Italian tipo 00 flour

Quantity

500g (about 1 pound)

large eggs

Quantity

5

at room temperature

fine salt

Quantity

pinch

chicken giblets

Quantity

400g (about 14 ounces)

hearts, livers, and gizzards

extra virgin olive oil

Quantity

3 tablespoons

unsalted butter

Quantity

2 tablespoons

yellow onion

Quantity

1 small

diced fine

carrot

Quantity

1 small

peeled and diced fine

celery stalk

Quantity

1

diced fine

dry white wine

Quantity

1/2 cup

tomato paste

Quantity

2 tablespoons

chicken broth

Quantity

1 cup

warmed

bay leaf

Quantity

1

fresh rosemary

Quantity

1 sprig

kosher salt

Quantity

to taste

black pepper

Quantity

to taste

freshly ground

Parmigiano-Reggiano

Quantity

for serving

freshly grated

Equipment Needed

  • Large wooden board or marble surface for pasta making
  • Pasta machine or long thin rolling pin
  • Sharp knife for cutting pasta
  • Heavy-bottomed saucepan or Dutch oven
  • Large pot for boiling pasta

Instructions

  1. 1

    Make the pasta dough

    Pour the flour onto a clean wooden board or marble surface and form a well in the center. The walls should be high enough to contain the eggs. Crack the eggs into the well and add the salt. Using a fork, beat the eggs gently while gradually incorporating flour from the inner walls. When the mixture becomes too thick for the fork, begin working with your hands. Knead until you have a smooth, elastic dough, about 10 minutes. The dough should feel like your earlobe when pressed. Wrap tightly in plastic and rest for 30 minutes at room temperature.

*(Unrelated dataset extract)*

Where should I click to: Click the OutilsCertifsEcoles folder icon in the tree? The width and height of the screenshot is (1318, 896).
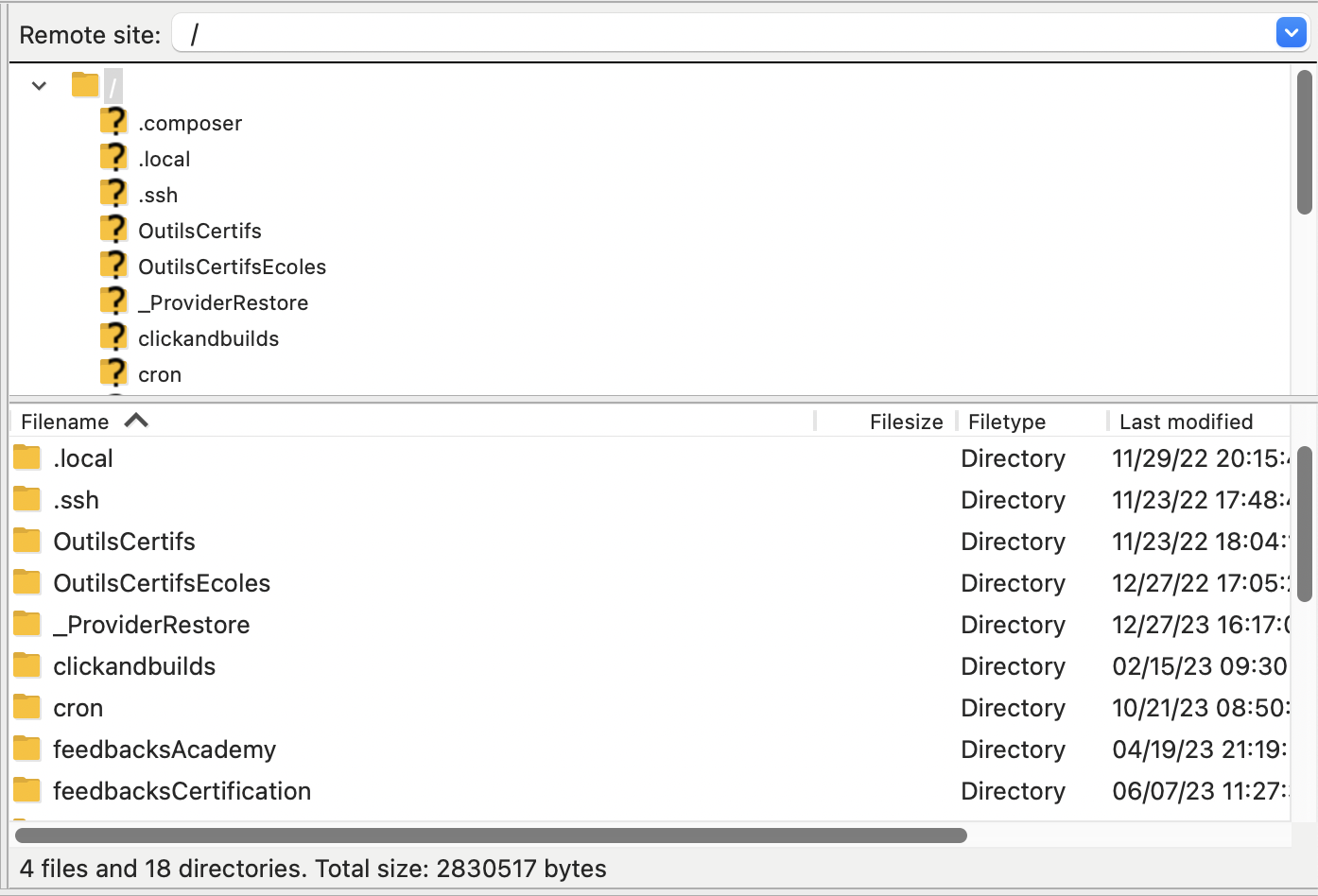click(x=113, y=264)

    The traditional ratio is ten eggs per kilogram of flour. This dough is extremely rich and golden. Do not be tempted to add water. If the dough seems dry, your eggs were small. Work it longer.
  2. 2

    Prepare the giblets

    Clean the giblets thoroughly. Trim any fat or connective tissue from the hearts. Remove the greenish bile sac from the livers if your butcher has not done so, and cut away any discolored portions. Split the gizzards and remove the tough inner lining. Rinse everything under cold water and pat dry. Cut all giblets into small, uniform pieces, about the size of a chickpea. The livers should be slightly larger as they will break down more during cooking.

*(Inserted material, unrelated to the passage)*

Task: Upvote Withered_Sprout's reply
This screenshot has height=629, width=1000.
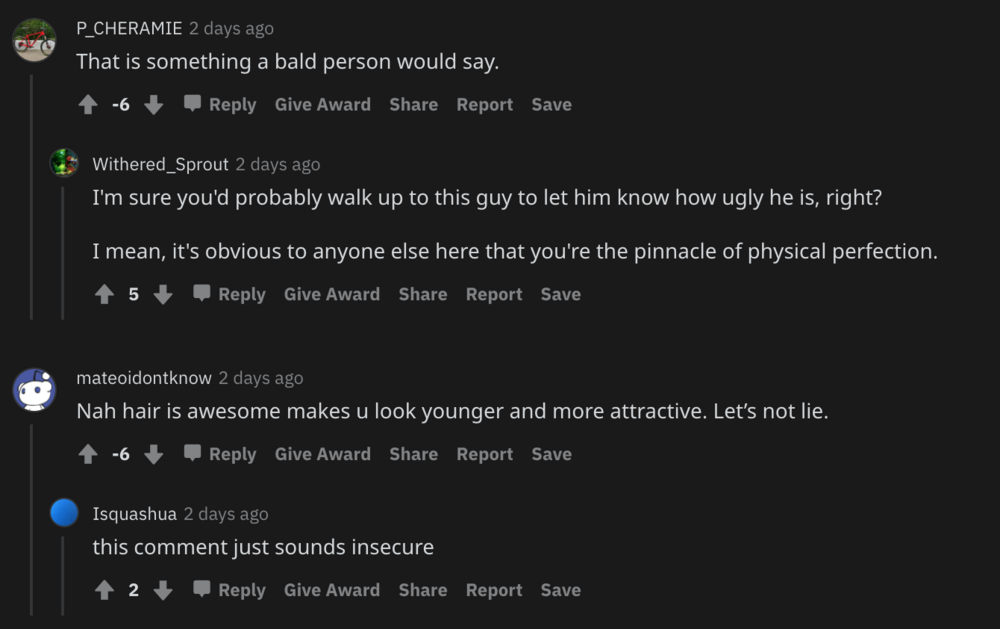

    Ask your butcher for giblets from free-range chickens. The flavor difference is remarkable. Many butchers will save them for you if you ask in advance.
  3. 3

    Build the soffritto

    In a heavy saucepan or Dutch oven, heat the olive oil and butter over medium-low heat until the butter foam subsides. Add the onion, carrot, and celery. Cook slowly, stirring occasionally, until the vegetables are completely soft and the onion is translucent with golden edges, about 15 minutes. The soffritto is the foundation. Do not rush it.

  4. 4

    Brown the giblets

    Increase heat to medium-high. Add the hearts and gizzards first, as they take longer to cook. Brown them well on all sides, stirring frequently, about 8 minutes. Add the livers and cook 3 minutes more. The livers should be browned outside but still slightly pink within at this stage. Season with salt and pepper.

  5. 5

    Deglaze and simmer

    Pour in the white wine and scrape up any browned bits from the bottom of the pan. Let the wine bubble until nearly evaporated. Stir in the tomato paste, coating the giblets. Add the warm broth, bay leaf, and rosemary sprig. Reduce heat to the lowest setting. The sauce should barely simmer, with only an occasional bubble breaking the surface. Cook uncovered for 1 hour and 30 minutes, stirring occasionally. The giblets should become very tender and the sauce will reduce and thicken. Add a splash of warm water if it becomes too dry. Remove bay leaf and rosemary before serving.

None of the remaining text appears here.